Plizari

Leaflet accompanying the packaging: patient information

Plyzari, 6 mg/mL, solution for injection in a pre-filled pen

Liraglutide

Read the leaflet carefully before using the medicine, as it contains important information for the patient.

• Keep this leaflet, you may need to read it again.
• If you have any further questions, ask your doctor, pharmacist, or nurse.
• This medicine has been prescribed specifically for you. Do not pass it on to others. It may harm them, even if their symptoms are the same as yours.
• If you experience any side effects, including any not listed in this leaflet, tell your doctor, pharmacist, or nurse. See section 4.

Table of contents of the leaflet

• 1. What is Plyzari and what is it used for
• 2. Important information before using Plyzari
• 3. How to use Plyzari
• 4. Possible side effects
• 5. How to store Plyzari
• 6. Contents of the pack and other information

1. What is Plyzari and what is it used for

What is Plyzari

Plyzari is a weight-loss medicine that contains the active substance liraglutide. This substance is similar to a naturally occurring hormone, glucagon-like peptide-1 (GLP-1), which is released in the intestines after a meal. Plyzari works by affecting receptors in the brain that control appetite, causing a feeling of fullness and reducing the sensation of hunger. This can help limit the amount of food consumed and reduce body weight.

What is Plyzari used for

Plyzari is a weight-loss medicine used in combination with diet and exercise in adults aged 18 and over, who:

• Have a BMI of 30 kg/m² or higher (obesity) or
• Have a BMI of 27 kg/m² to less than 30 kg/m² (overweight) and have weight-related conditions (such as diabetes, high blood pressure, abnormal blood lipid levels, or sleep apnea). Body Mass Index (BMI) is a measure of body mass in relation to height.

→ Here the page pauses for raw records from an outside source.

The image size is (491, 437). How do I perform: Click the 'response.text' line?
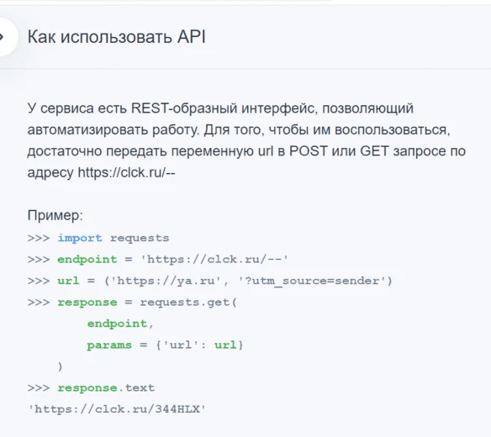[x=106, y=388]
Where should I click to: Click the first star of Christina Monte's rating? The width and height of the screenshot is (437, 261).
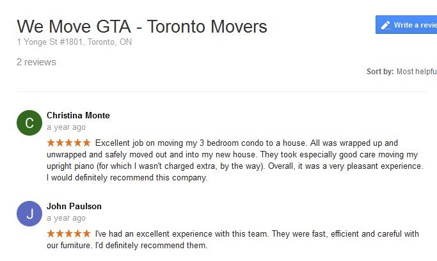pos(51,143)
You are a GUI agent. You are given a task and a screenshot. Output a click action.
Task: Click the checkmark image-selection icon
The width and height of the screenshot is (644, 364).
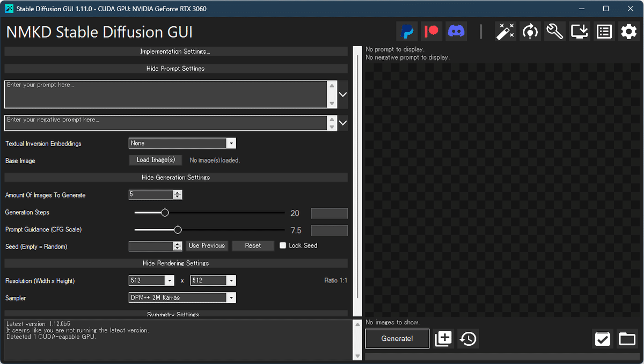pos(602,339)
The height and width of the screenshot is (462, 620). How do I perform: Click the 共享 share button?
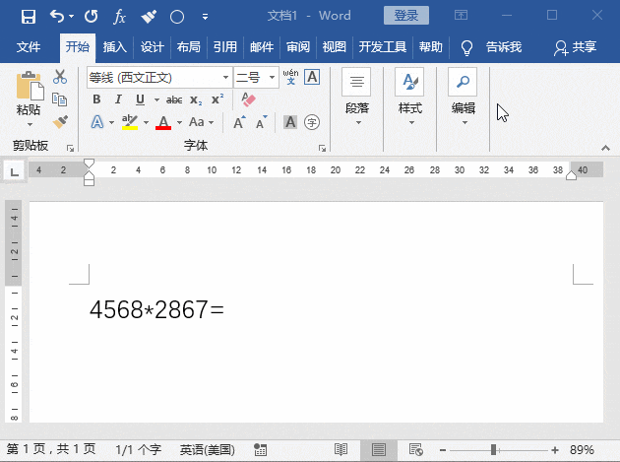coord(576,47)
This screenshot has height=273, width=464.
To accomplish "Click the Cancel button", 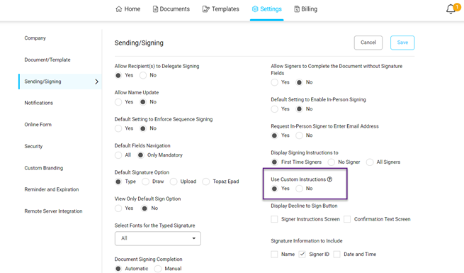I will (x=368, y=43).
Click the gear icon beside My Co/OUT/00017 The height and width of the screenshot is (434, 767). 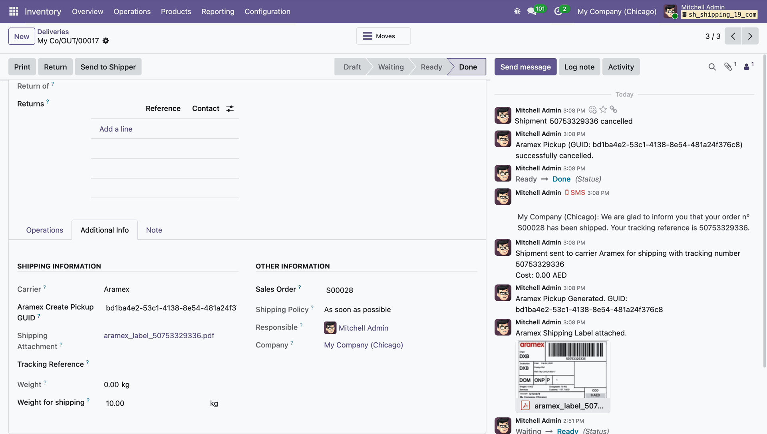pyautogui.click(x=106, y=41)
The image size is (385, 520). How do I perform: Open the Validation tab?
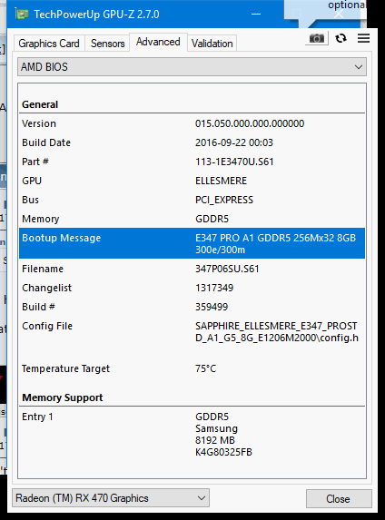click(x=212, y=44)

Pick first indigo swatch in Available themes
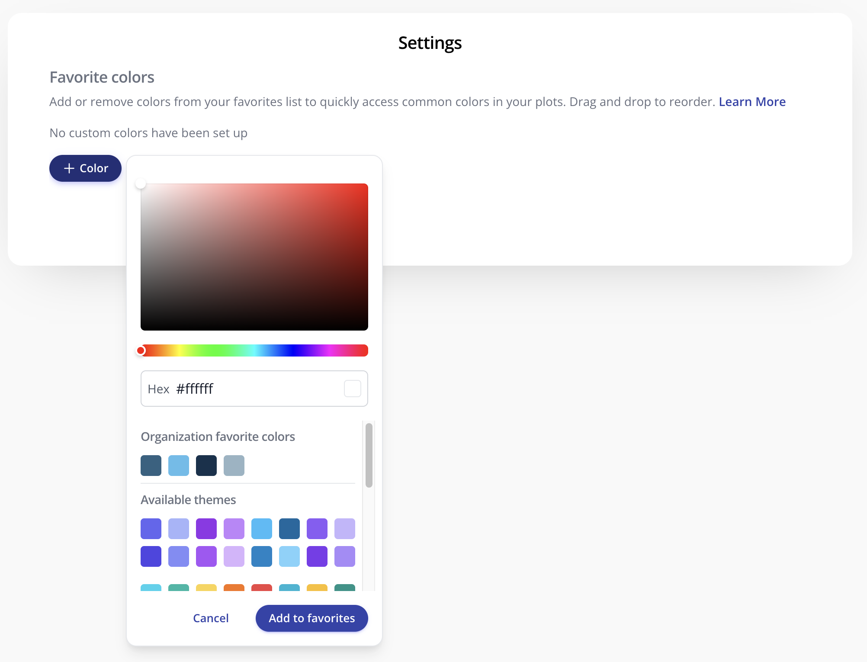coord(151,529)
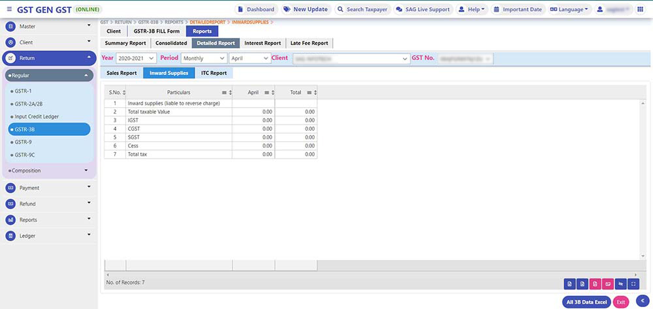Open the month dropdown showing April
Viewport: 653px width, 309px height.
point(249,58)
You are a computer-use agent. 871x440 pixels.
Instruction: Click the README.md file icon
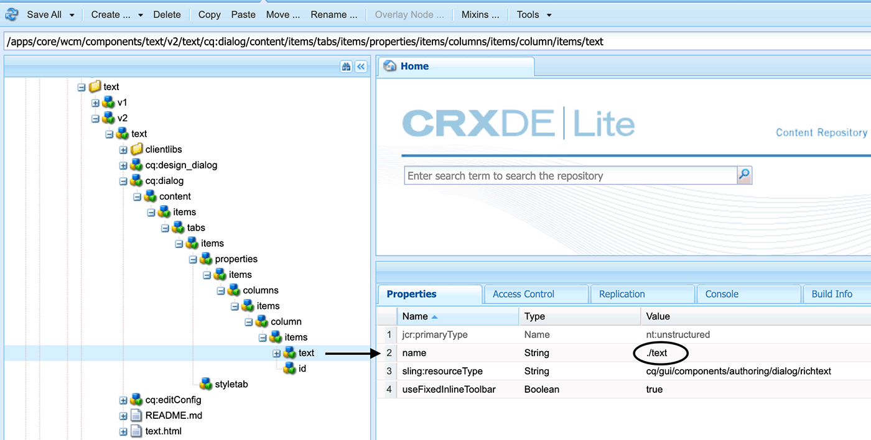point(137,416)
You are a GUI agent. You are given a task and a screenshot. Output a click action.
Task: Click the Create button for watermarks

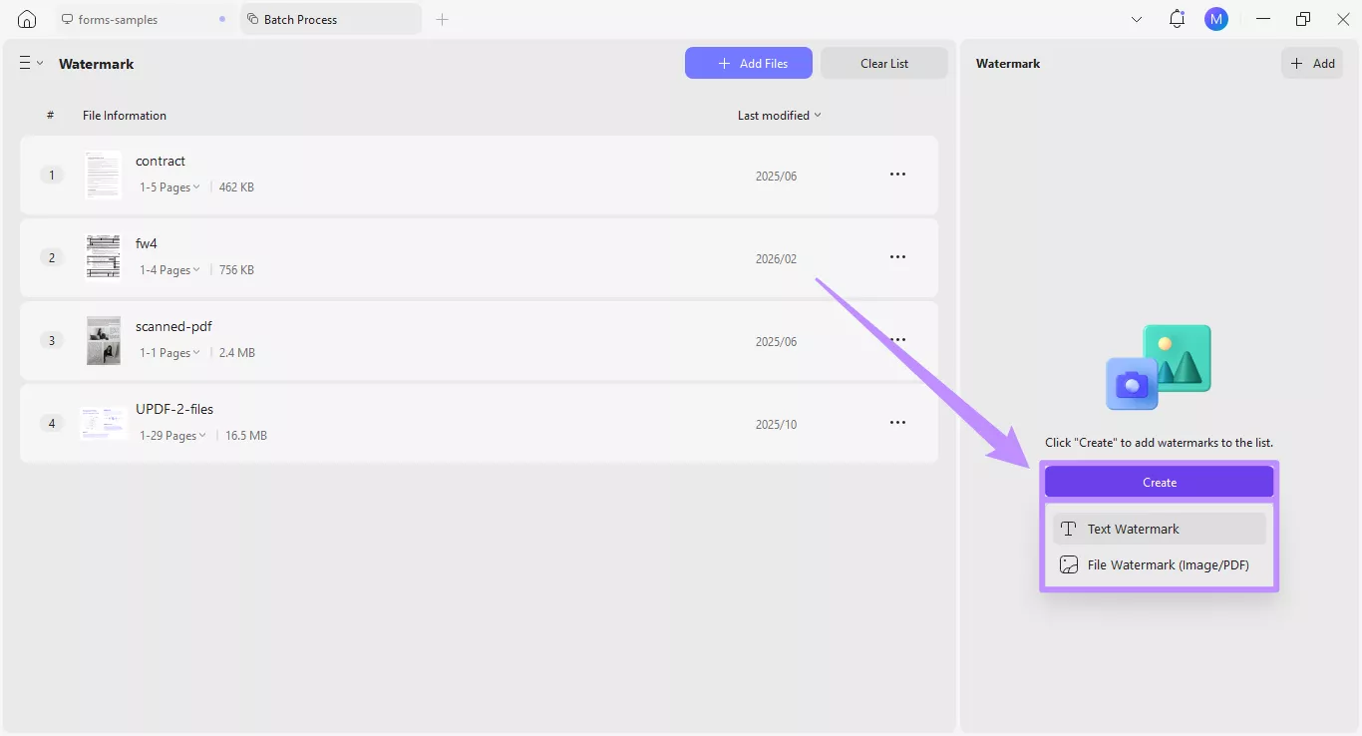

Treatment with Plyzari should only be continued if, after 12 weeks of treatment with a dose of 3.0 mg/day, the initial body weight has decreased by at least 5% (see section 3). To continue treatment, consult a doctor. Plyzari may be used as an adjunct to a healthy diet and increased physical activity to control body weight in adolescents aged 12 and over with:

• obesity (diagnosed by a doctor)
• body weight over 60 kg

Treatment with Plyzari may be continued only if the body mass index has decreased by at least 4% after 12 weeks of treatment with a dose of 3.0 mg/day or the maximum tolerated dose (see section 3). To continue treatment, consult a doctor.

Diet and exercise

The doctor will recommend a diet and exercise program. Follow these recommendations during treatment with Plyzari.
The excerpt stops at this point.